» Problem details: Below are entries with pictures among them; reproduce exactly, and only, the lines from the one containing "How do I perform: Open the Window menu?" down to the one containing "Instruction: Open Mitchell", without the pictures.

» Information:
§ §

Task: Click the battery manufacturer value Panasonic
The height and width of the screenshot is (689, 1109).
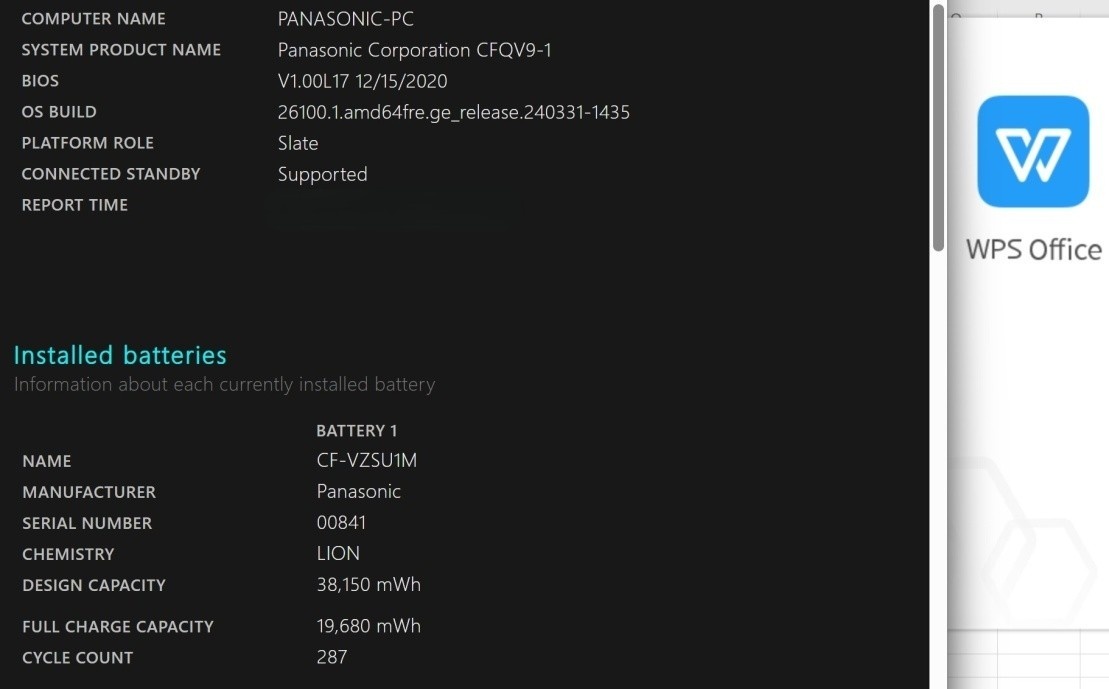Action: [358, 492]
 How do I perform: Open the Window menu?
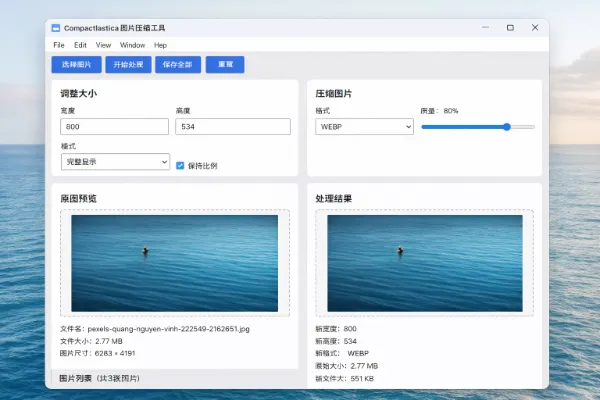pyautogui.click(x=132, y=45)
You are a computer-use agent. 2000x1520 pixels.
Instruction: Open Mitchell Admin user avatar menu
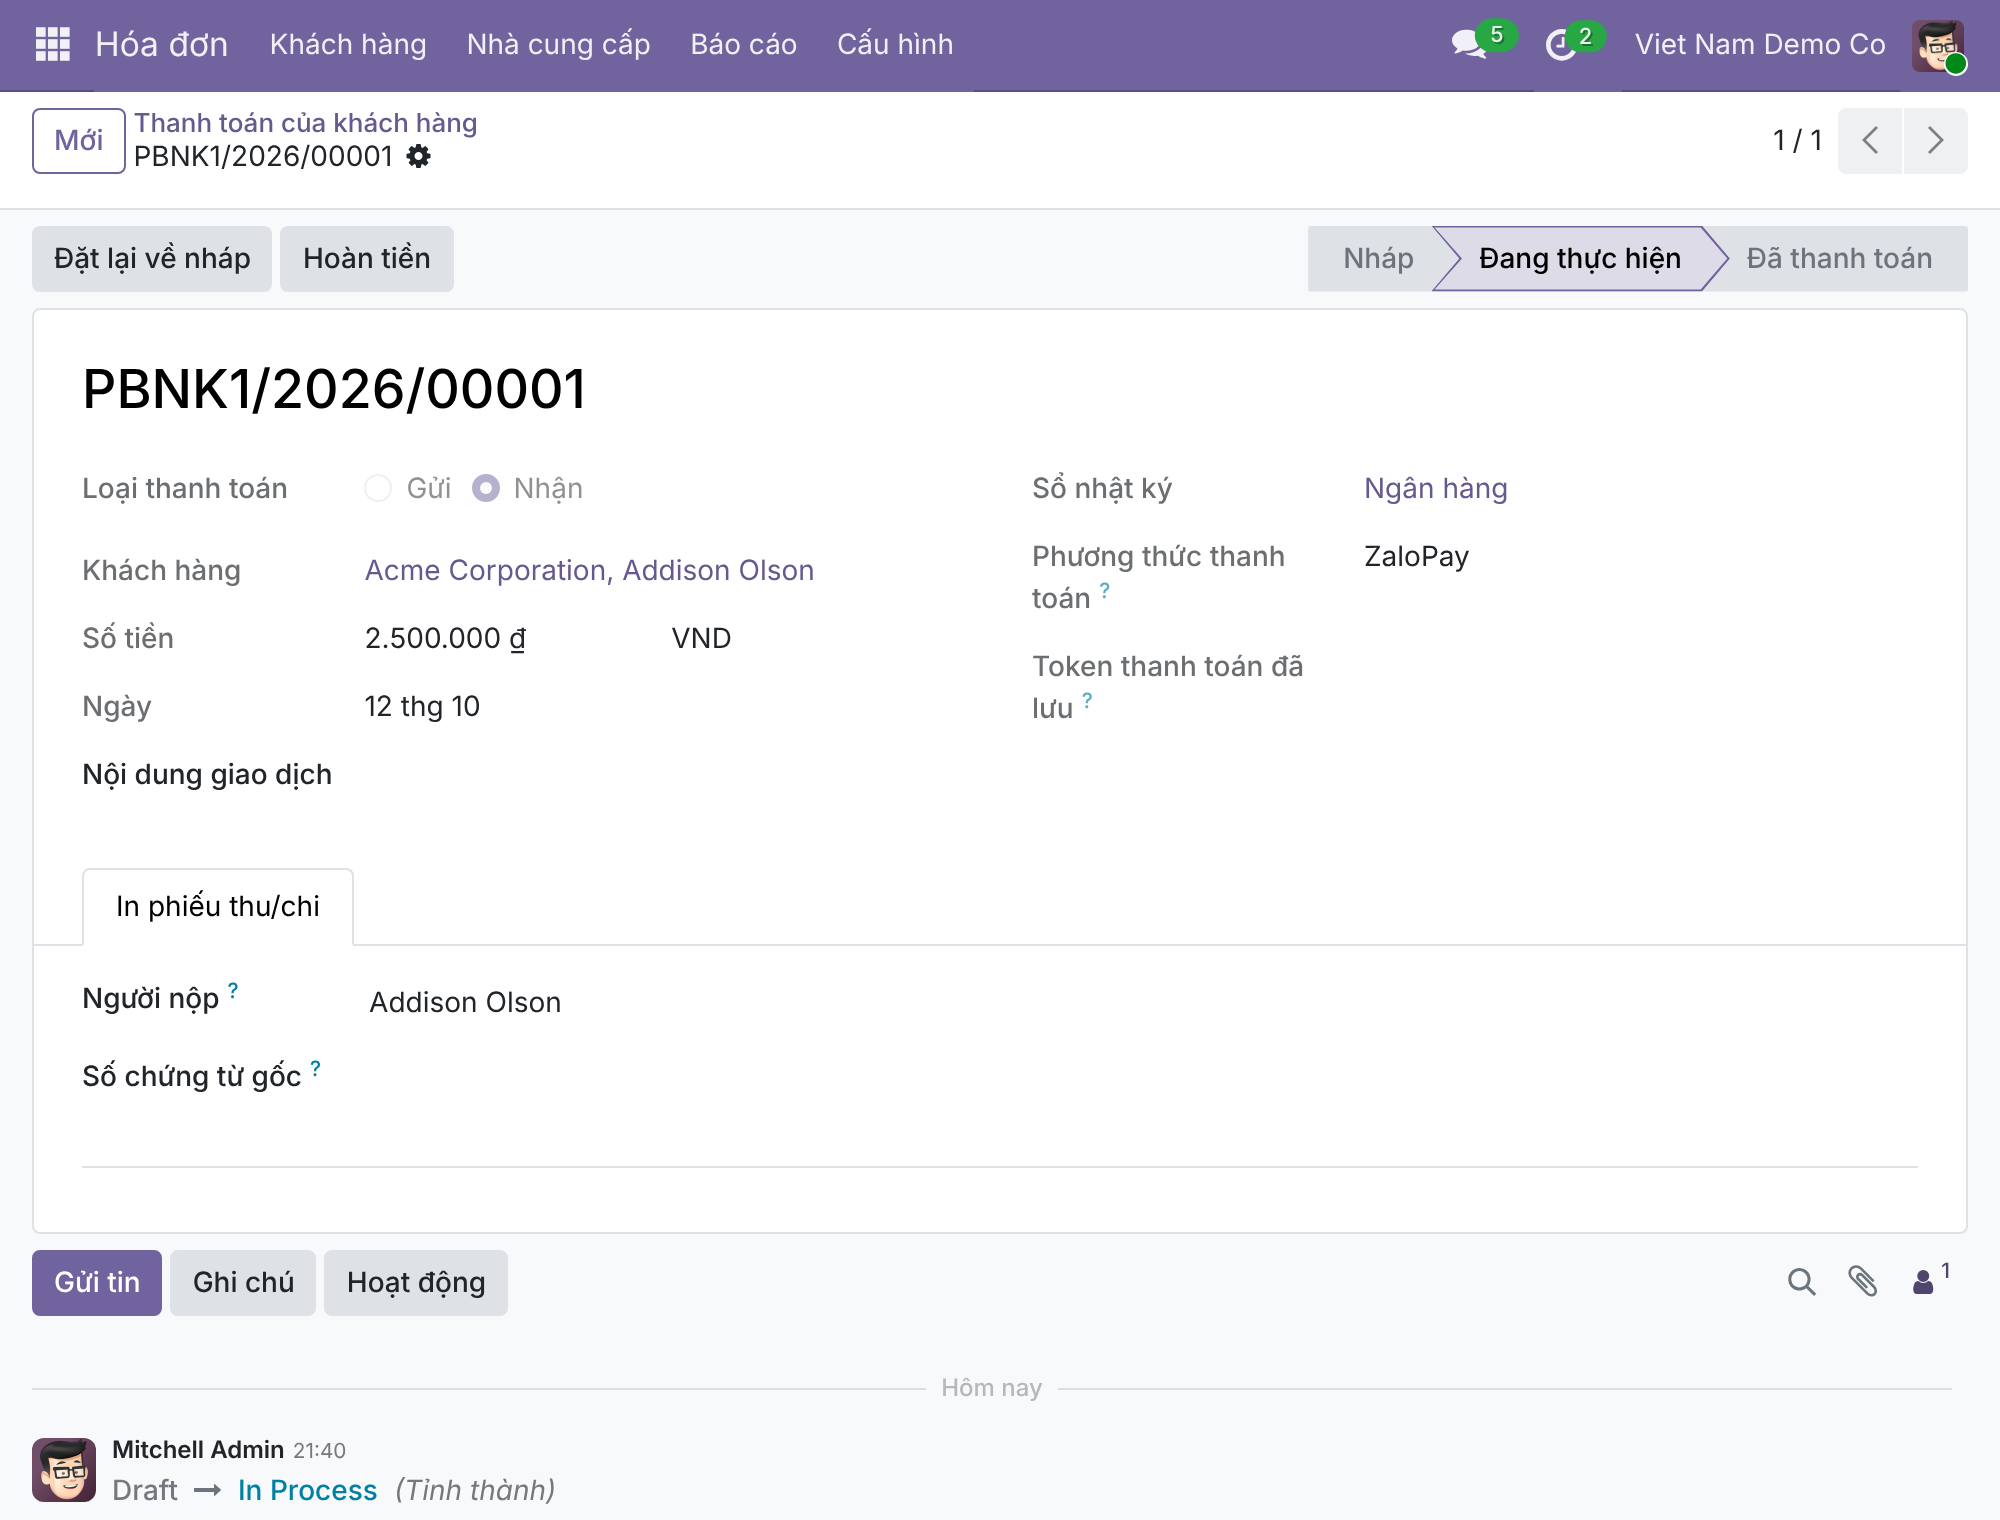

§ §

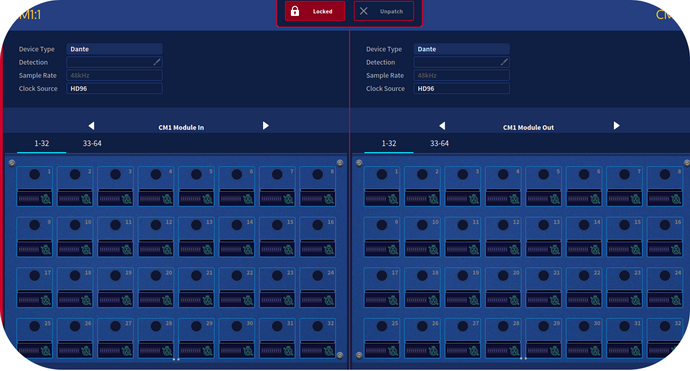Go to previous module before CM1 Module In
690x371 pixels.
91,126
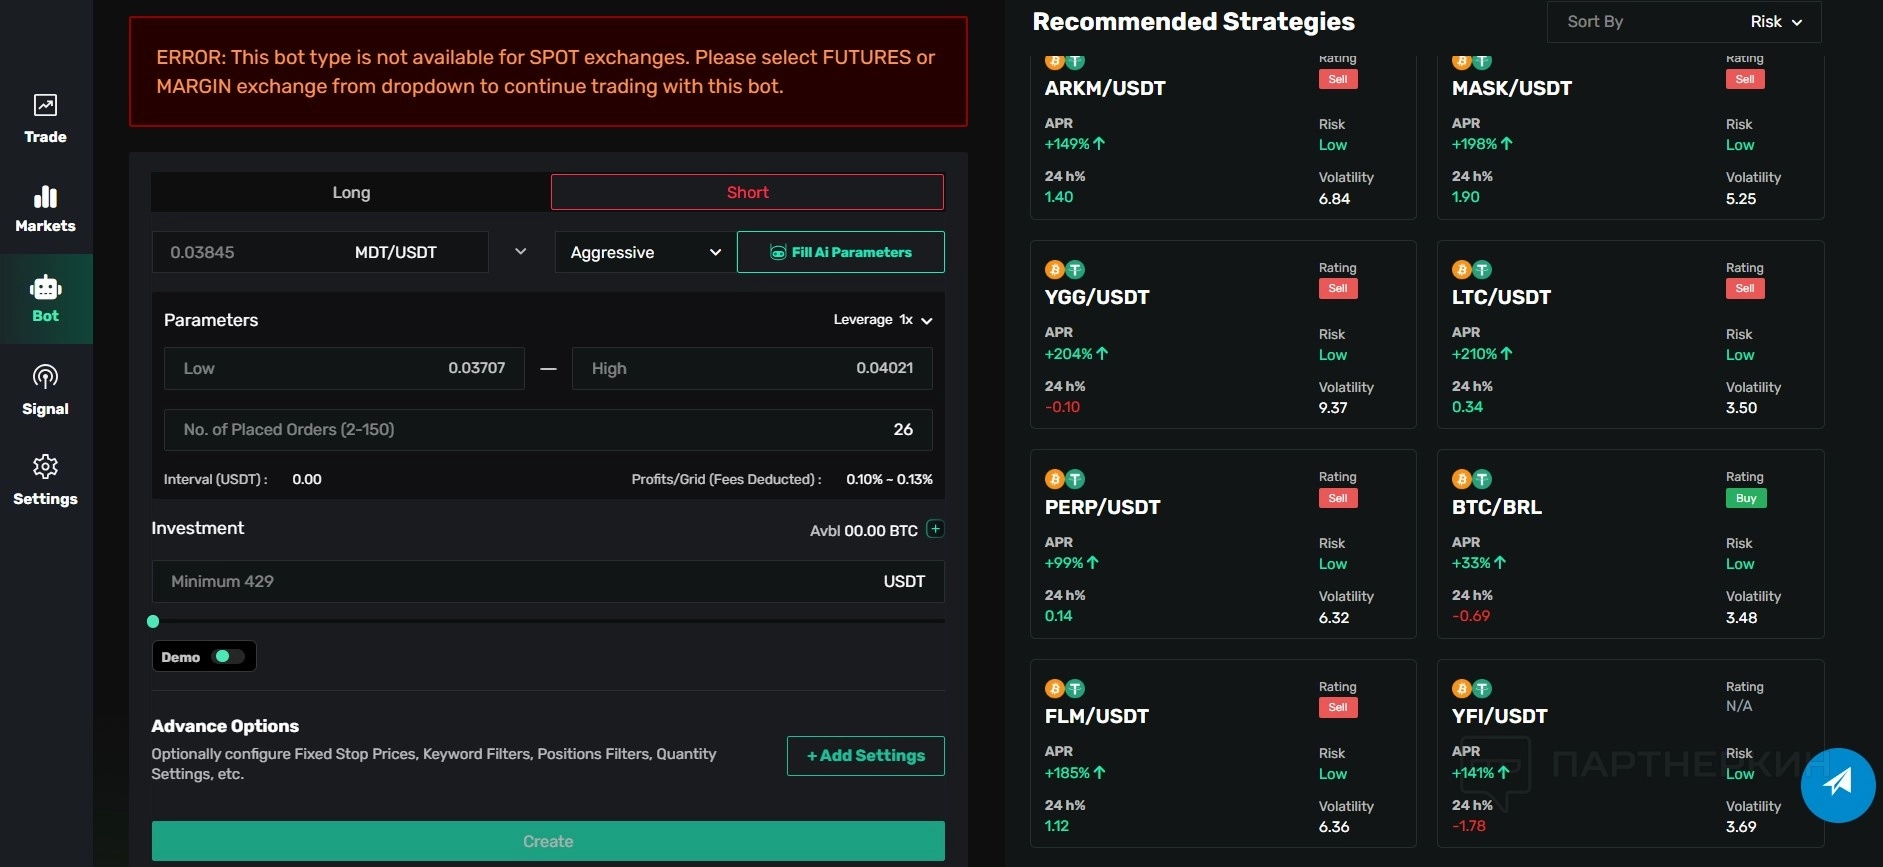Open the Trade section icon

§ §

» Answer to the problem:
 How do I perform: Open the Window menu?
pyautogui.click(x=132, y=45)
You are a computer-use agent. 2000x1520 pixels.
Instruction: Open Mitchell Admin user avatar menu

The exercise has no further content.